The LIB climate test chamber is used to test the shelf life of the product by simulating the market sales environment and storage environment, etc. for accelerated testing (that is, destructive experiment). It can be used for accelerated destructive testing and product stability testing for the shelf life of food, beverages, medicines, and daily necessities. .

latest company news about Food Shelf Life Testing  0

 

The test steps are as follows:

 

LIB Test Chamber: Temperature Accelerated Food Shelf Life Testing Climate Chamber

 

1. Divide the same batch of products into five groups, each group needs 8-10 samples, put them in five boxes;

2. Set the test chamber to 5°C, 30°C, 35°C, 40°C, and 45°C respectively.

3. The sample at 5°C serves as the control sample. 30°C, 35°C, 40°C, and 45°C are accelerated destruction tests.

4. Start the observation from the sample at 45°C. According to the situation, start from 10 days and take out a control every five days. When the product begins to deteriorate, this group will stop the test and record the number of days of the test as 15 days. The number of days at 40°C, 35°C, and 30°C is measured sequentially as approximately 30 days + 2 days, 60 days + 1, 120 days + 1 day.

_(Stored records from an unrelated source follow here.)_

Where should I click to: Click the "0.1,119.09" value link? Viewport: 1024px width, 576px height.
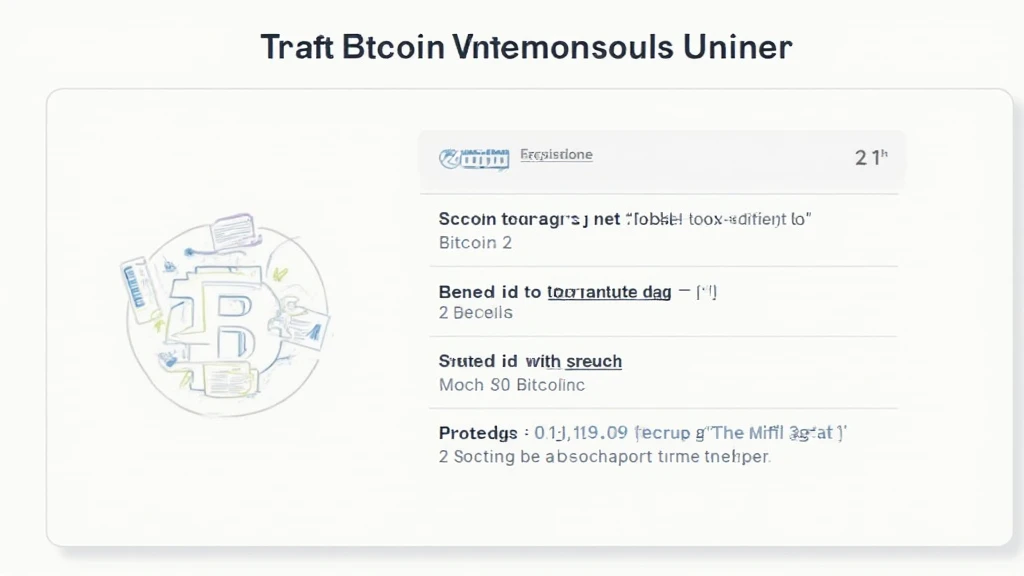point(581,432)
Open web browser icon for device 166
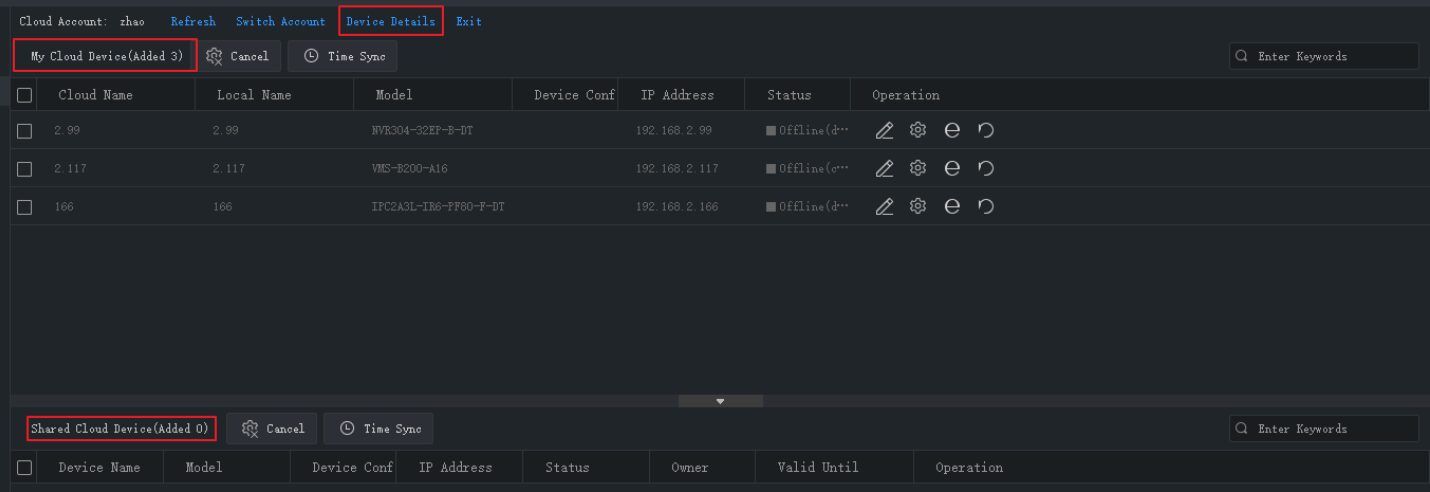1430x492 pixels. pos(952,207)
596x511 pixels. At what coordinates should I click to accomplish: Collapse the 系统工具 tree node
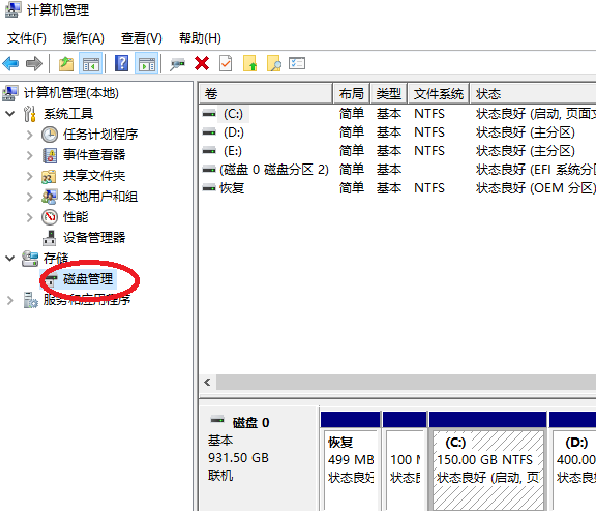pos(10,113)
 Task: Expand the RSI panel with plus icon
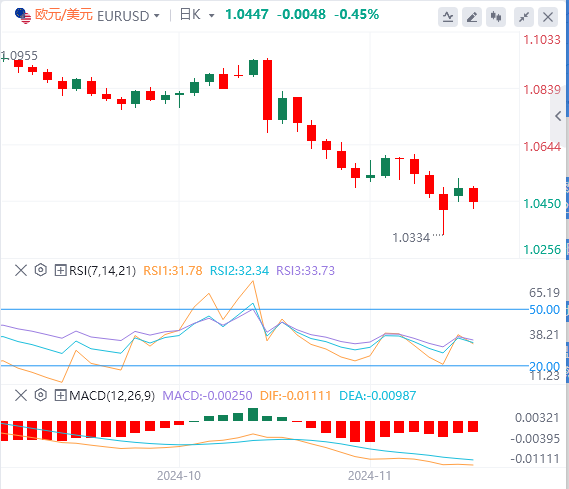(60, 270)
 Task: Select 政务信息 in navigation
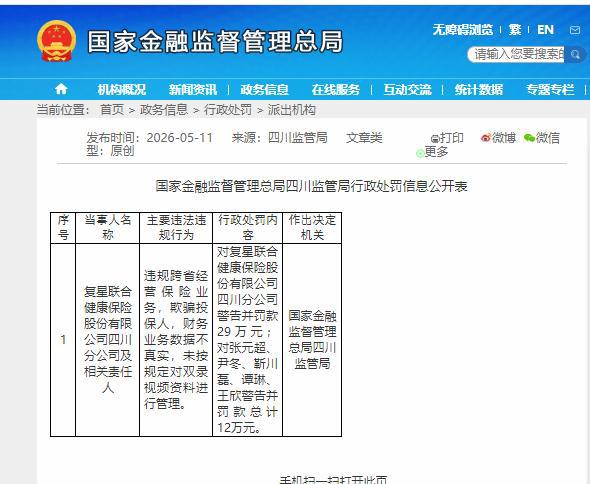pyautogui.click(x=265, y=90)
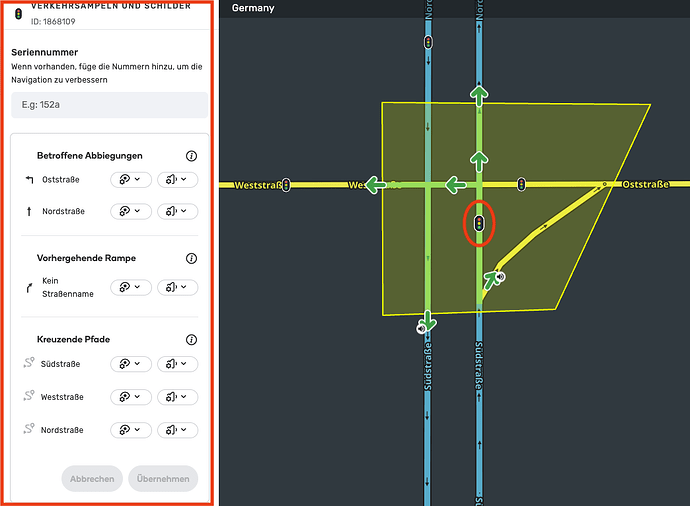The image size is (690, 506).
Task: Click the Übernehmen button
Action: click(x=163, y=479)
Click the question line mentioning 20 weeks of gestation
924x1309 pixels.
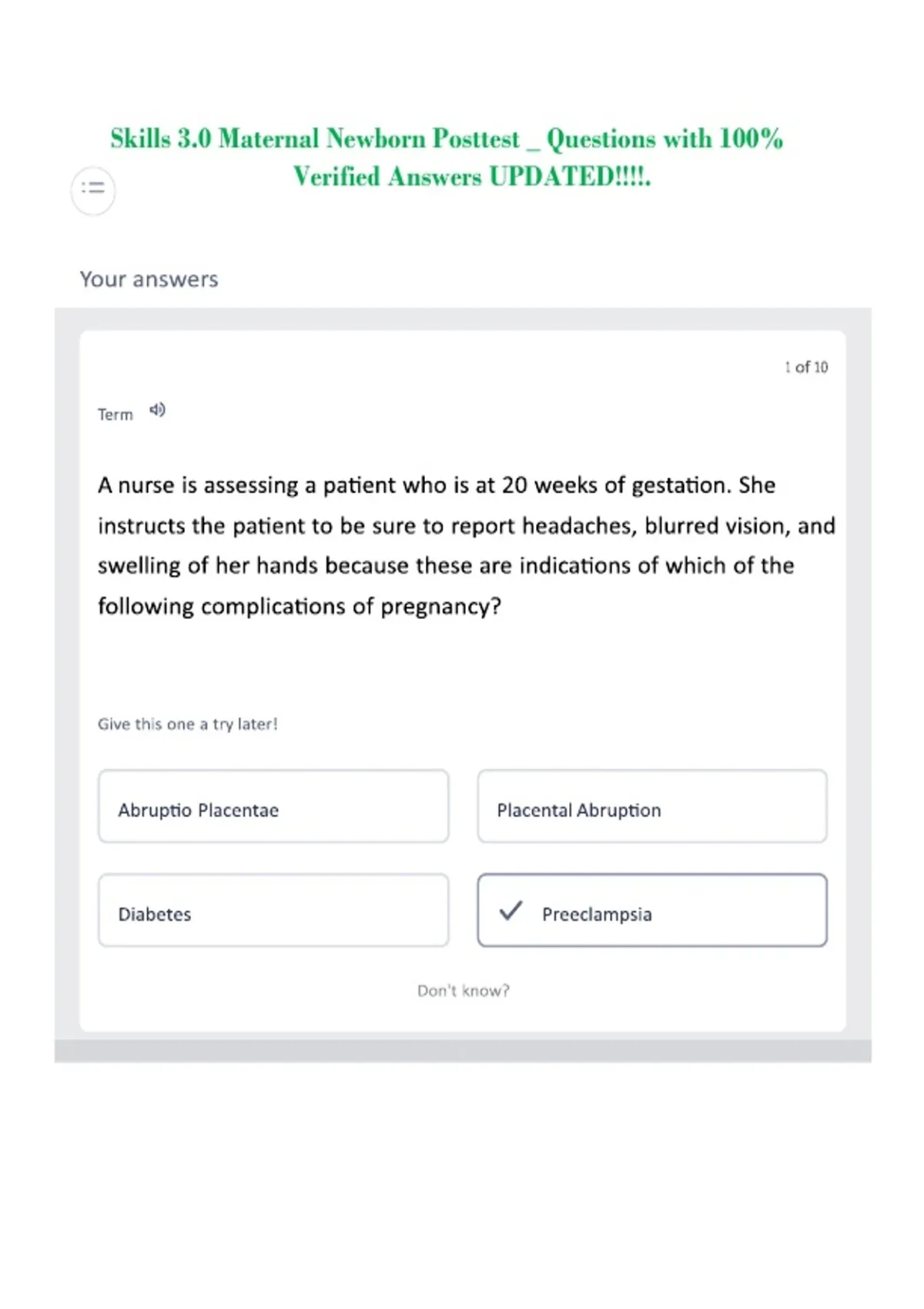[437, 485]
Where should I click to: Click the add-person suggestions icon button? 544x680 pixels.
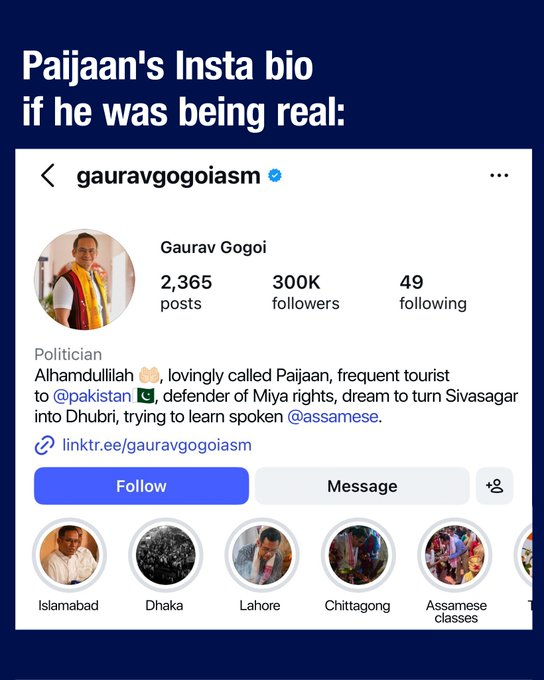495,486
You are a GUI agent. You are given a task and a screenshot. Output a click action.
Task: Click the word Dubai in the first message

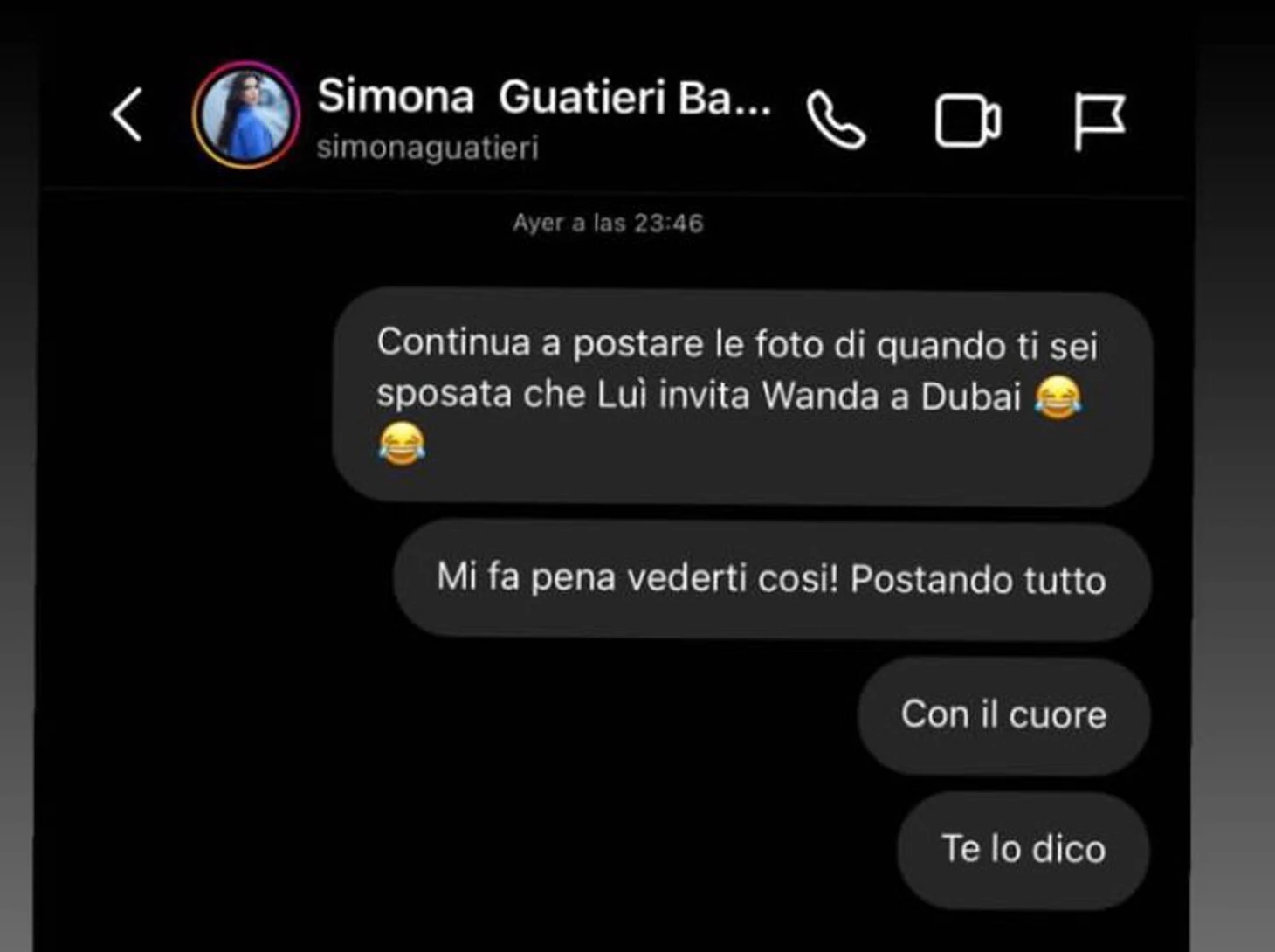click(970, 397)
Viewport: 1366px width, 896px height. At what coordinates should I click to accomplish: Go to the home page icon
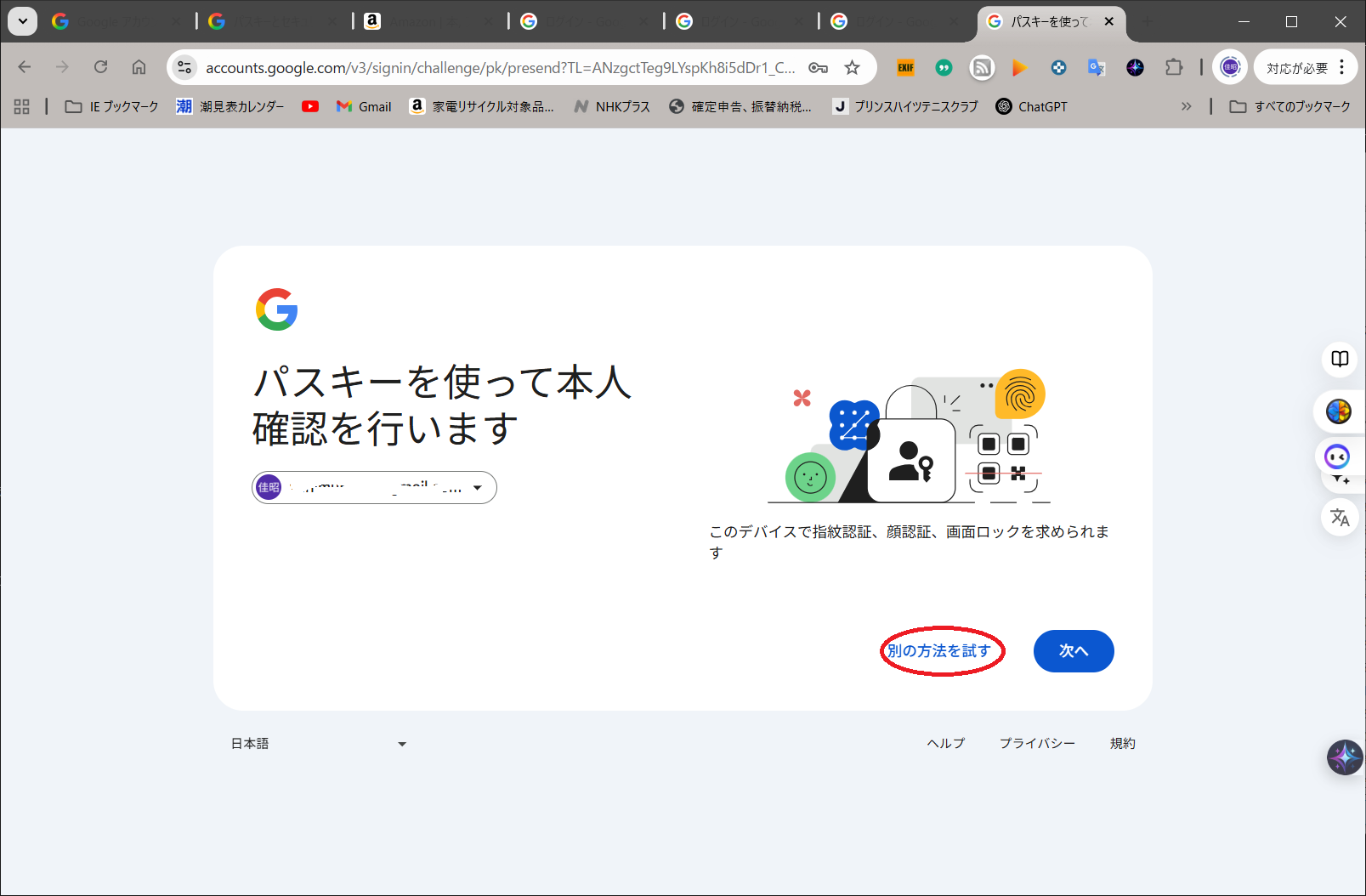pos(139,67)
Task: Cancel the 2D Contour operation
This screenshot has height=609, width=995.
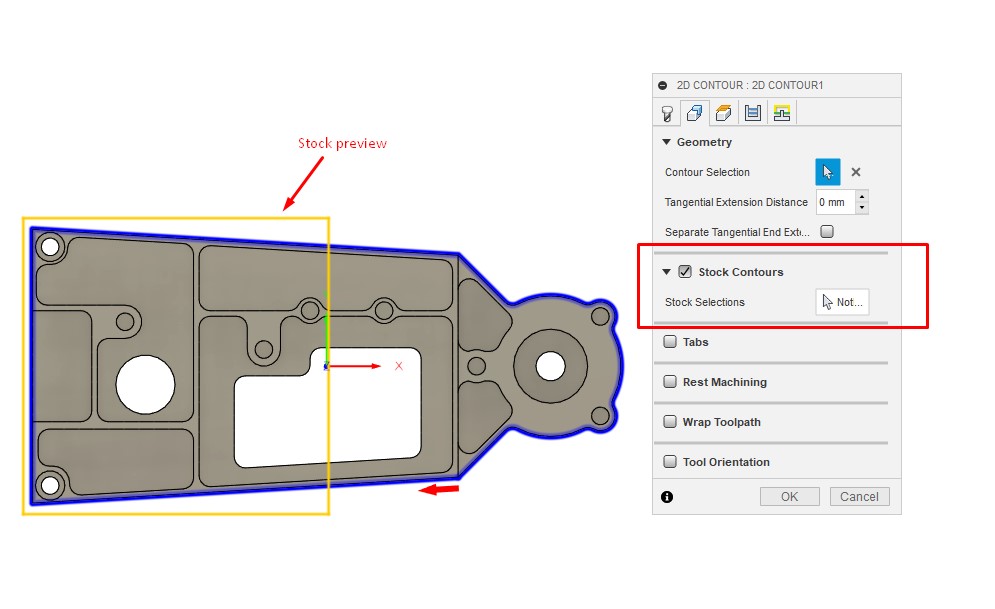Action: point(859,496)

5. Calculate q10=4 with 10°C as a gradient.

As long as you know that q10=4, you can calculate the shelf life (20℃-25℃) of the products on the market by testing a high temperature point in the future. Of course, in order to be more precise and rigorous, several different temperature points can be tested multiple times to verify q10.

6. The storage period of the product in the market (20℃-25℃)=15 days*4*4=240 days.

(15 days is the number of days measured at 45°C, 45°C has two gradients relative to the market environment (20°C-25°C), so multiply it by two q10).